Sobre a pista extremante perigosa devido a chuva, vários pilotos foram vítimas da forte chuva que caia em Interlagos. Sebastian Vettel, Fernando Alonso, Max Verstappen e Nico Rosberg chegaram a rodar ou quase rodar e seguiram na corrida sem danos no carro. Já Kimi Raikkonen, Felipe Massa, Marcus Ericsson e Romain Grosjean bateram e abandonaram a corrida. Grosjean bateu antes mesmo da largada e não chegou nem a largar. Jolyon Palmer bateu em Daniil Kvyat durante o safety-car e também abandonou a corrida por pura bobeada dele Palmer. Curiosamente os episódios de Vettel, Alonso, Verstappen, Rosberg, Massa, Ericsson e Grosjean aconteceram na temida curva do Café ou na subida da Junção.

Nico Rosberg já teve uma corrida um pouco mais difícil. O alemão teve que lidar com a pressão de Max Verstappen e chegou a perder o segundo lugar para o piloto da Red Bull. Graças a um erro de estratégia da Red Bull, Rosberg reassumiu a segunda posição para não perder mais e ficar em situação confortável no campeonato.

Max Verstappen deu show na pista molhada de Interlagos. O garoto do carro #33 andou em segundo, escapou de bater mais de uma vez - e, se duvidar, até fez chover em São Paulo porque na corrida ele fez de tudo. O holandês só não terminou com a vitória ou o segundo lugar porque a Red Bull errou ao tentar fazer seus carros andarem com pneus intermediários e teve que voltar para os pneus de chuva. Depois disso, Verstappen estava fora da zona de pontuação e um por um dos adversários foi ultrapassado até que ele chegasse ao terceiro lugar. De quebra, Verstappinho cravou a volta mais rápida da corrida nessa arrancada das voltas finais.

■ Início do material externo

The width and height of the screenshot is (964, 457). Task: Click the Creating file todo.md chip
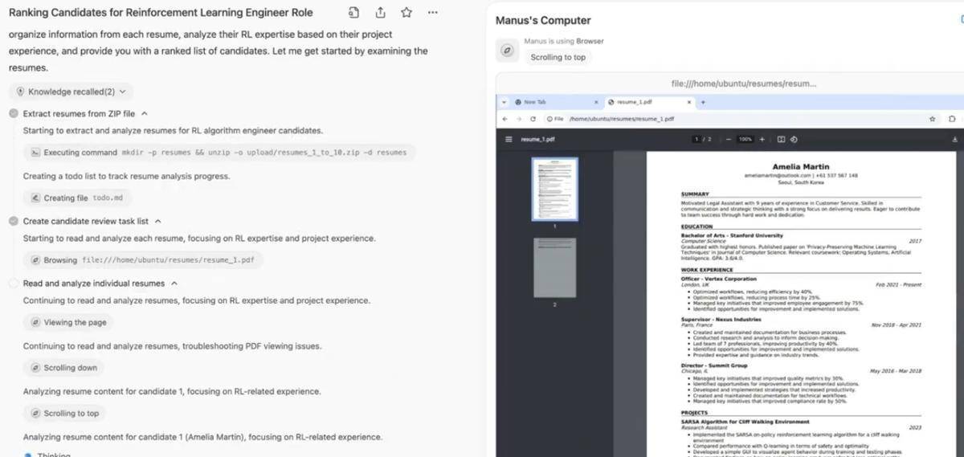77,198
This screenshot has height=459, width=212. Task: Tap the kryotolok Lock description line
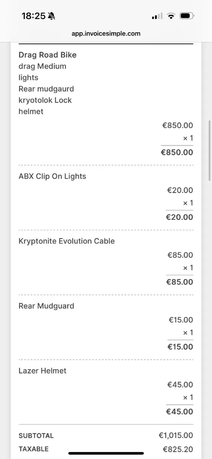(x=45, y=100)
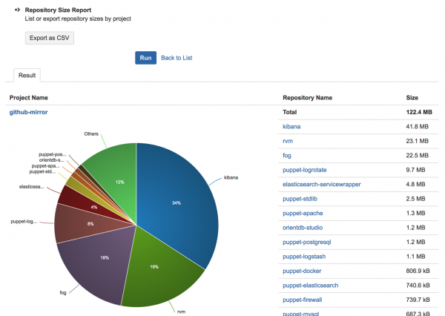Go back via Back to List link
Image resolution: width=445 pixels, height=316 pixels.
point(177,58)
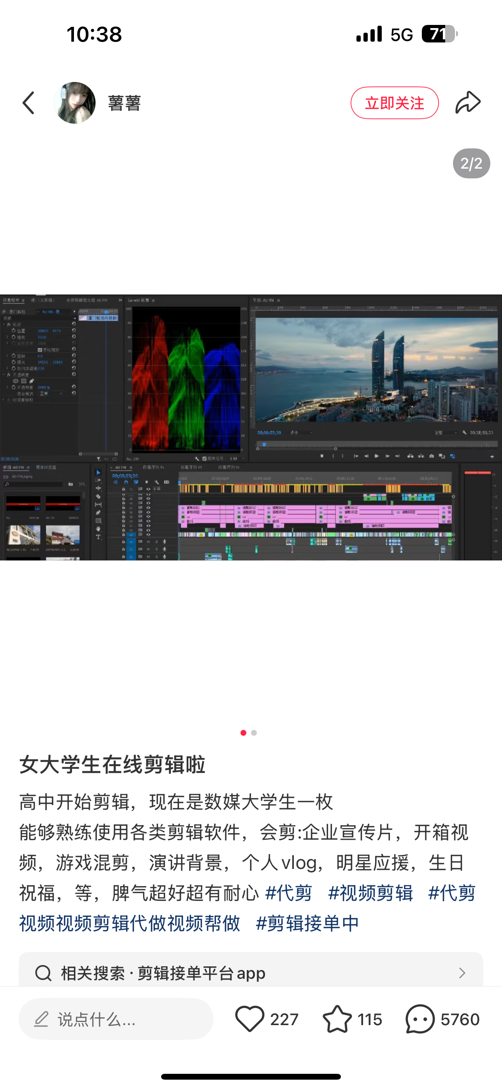Open the #视频剪辑 hashtag
The image size is (502, 1089).
coord(370,893)
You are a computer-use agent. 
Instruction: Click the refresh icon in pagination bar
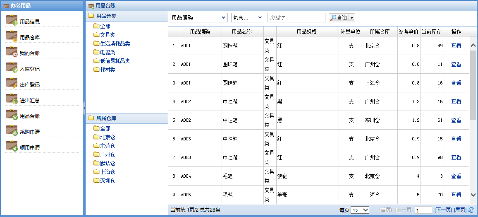[471, 210]
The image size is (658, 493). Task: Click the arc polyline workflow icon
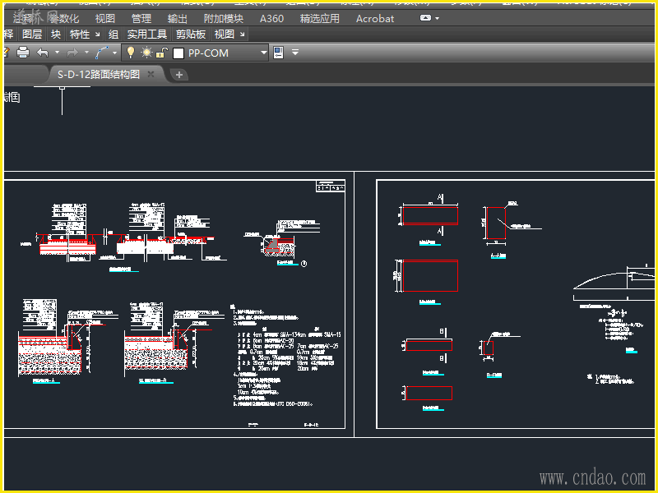click(x=102, y=53)
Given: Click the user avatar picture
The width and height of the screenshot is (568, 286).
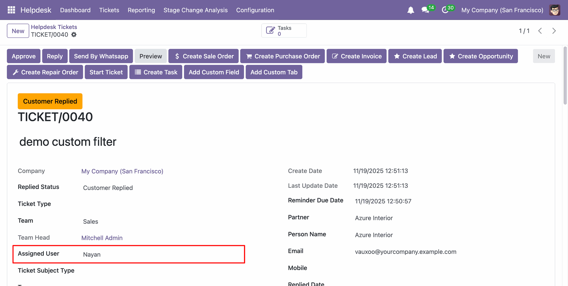Looking at the screenshot, I should pyautogui.click(x=554, y=10).
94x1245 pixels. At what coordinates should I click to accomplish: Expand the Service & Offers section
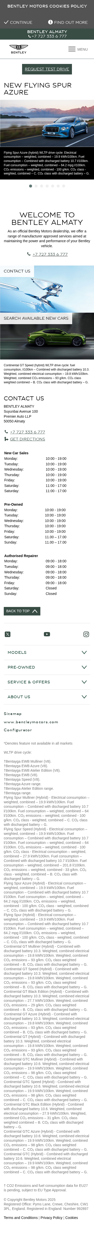coord(47,682)
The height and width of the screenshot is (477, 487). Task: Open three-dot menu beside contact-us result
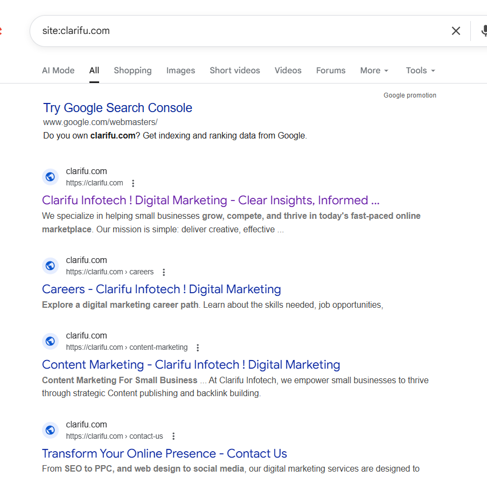tap(173, 436)
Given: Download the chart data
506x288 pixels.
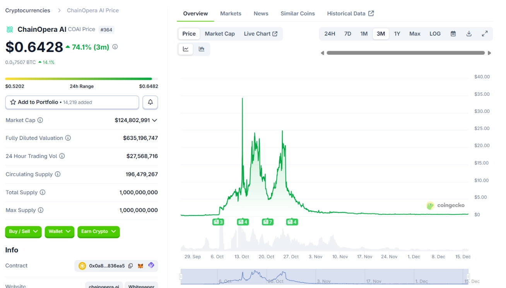Looking at the screenshot, I should [469, 34].
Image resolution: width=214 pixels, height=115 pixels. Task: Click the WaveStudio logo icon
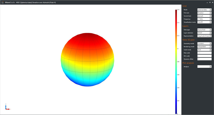(2, 2)
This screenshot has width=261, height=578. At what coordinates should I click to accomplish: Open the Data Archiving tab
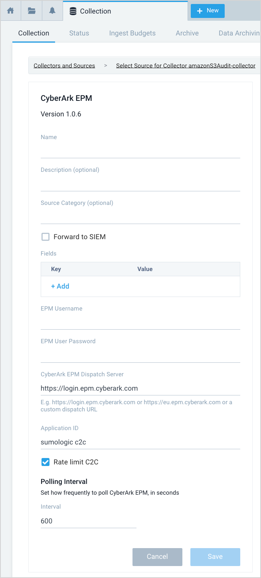point(239,33)
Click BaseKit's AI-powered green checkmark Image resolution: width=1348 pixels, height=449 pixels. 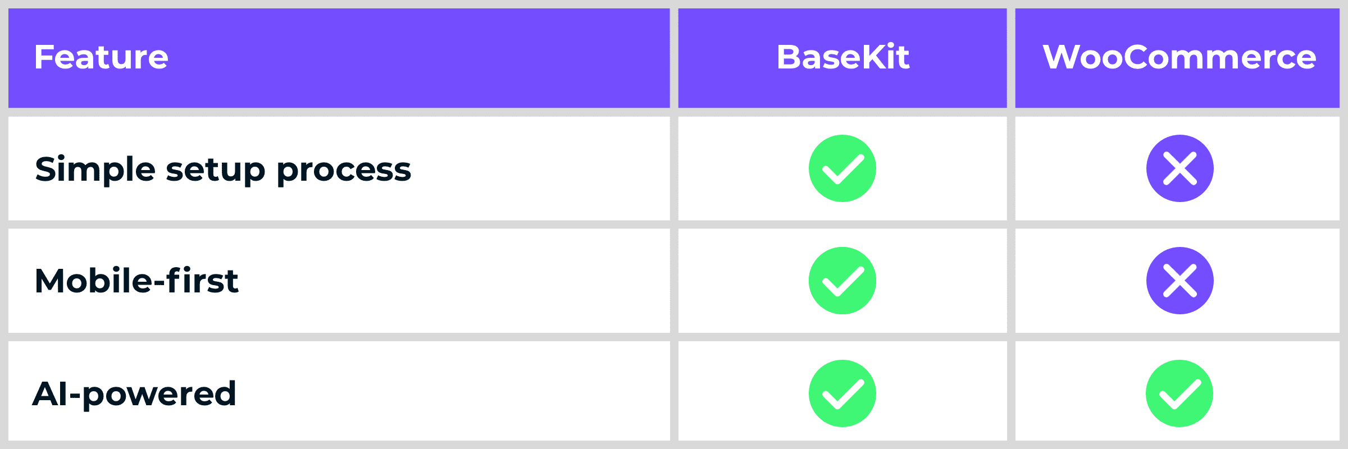tap(842, 393)
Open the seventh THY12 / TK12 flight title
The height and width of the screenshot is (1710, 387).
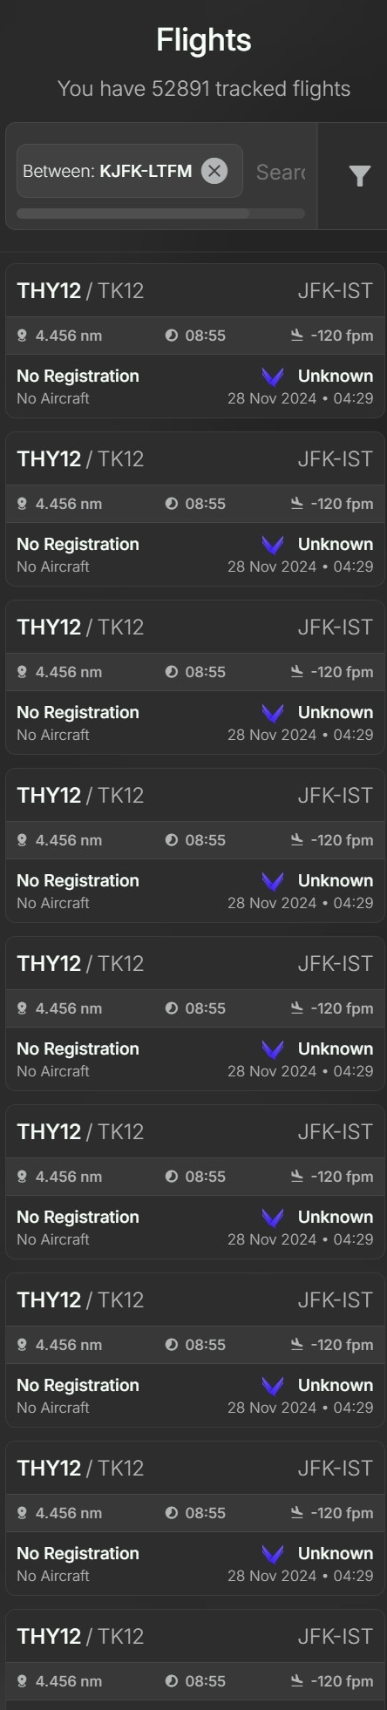(80, 1299)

Outra surpresa da corrida foi o brasileiro Felipe Nasr. O piloto da Sauber conseguiu entrar no Top 10 na volta 10 devido as tentativas dos adversários em andar com pneus intermediários. Nasr chegou a andar em sexto depois da última relargada e acabou perdendo algumas posições até conseguir encerrar a corrida em nono. Esses foram os dois primeiros pontos do brasileiro e da Sauber nessa temporada que também garantem que a Sauber ultrapasse a Manor no campeonato de Construtores, pelo menos até Abu Dhabi.

Twitter / Formula 1 (@F1)
Campeonato de Pilotos após o Brasil e restando uma corrida para o fim da temporada
Agora vamos para a última corrida com a disputa do título entre Rosberg e Hamilton. A dirença entre a dupla é de 12 pontos. Confira agora as possibilidades de cada um dos dois na briga pelo caneco:

Para Rosberg ser campeão:
- Terminar em qualquer posição à frente de Hamilton;
- Pode ser até terceiro, se Hamilton vencer;
- Pode ser até sexto, se Hamilton terminar em segundo;
- Pode ser até oitavo, se Hamilton terminar em terceiro;
- Pode terminar décimo ou pior, se Hamilton terminar em quarto;

Para Hamilton ser campeão:
- Em primeiro, Rosberg pode ser no máximo quarto;
- Em segundo, Rosberg pode ser no máximo sétimo;
- Em terceiro, Rosberg pode ser no máximo nono;
- Em quarto não tem mais chances de título;

Twitter / Formula 1 (@F1)
Massa roubou a cena durante um dos vários safety-cars da corrida
Para encerrar o post dessa corrida, o brasileiro Felipe Massa vinha arriscando ao andar com pneus intermediários, mas acabou aquaplanando e batendo na curva do café. Após abandonar, o brasileiro voltou à pé para os pits. Primeiro, o brasileiro foi muito saudado pela torcida, mas ao chegar ao pitlane Mercedes, Ferrari e a Williams saíram de suas garagens para homenagear o brasileiro que despede-se da categoria ao final da temporada. A própria Fórmula 1 e também a McLaren e a Renault se manifestaram pelas rede sociais agradecendo ao brasileiro.









A próxima etapa da Fórmula 1 será o GP de Abu Dhabi que marca o encerramento da temporada 2016 e também a definição do título dessa campeonato entre Nico Rosberg e Lewis Hamilton.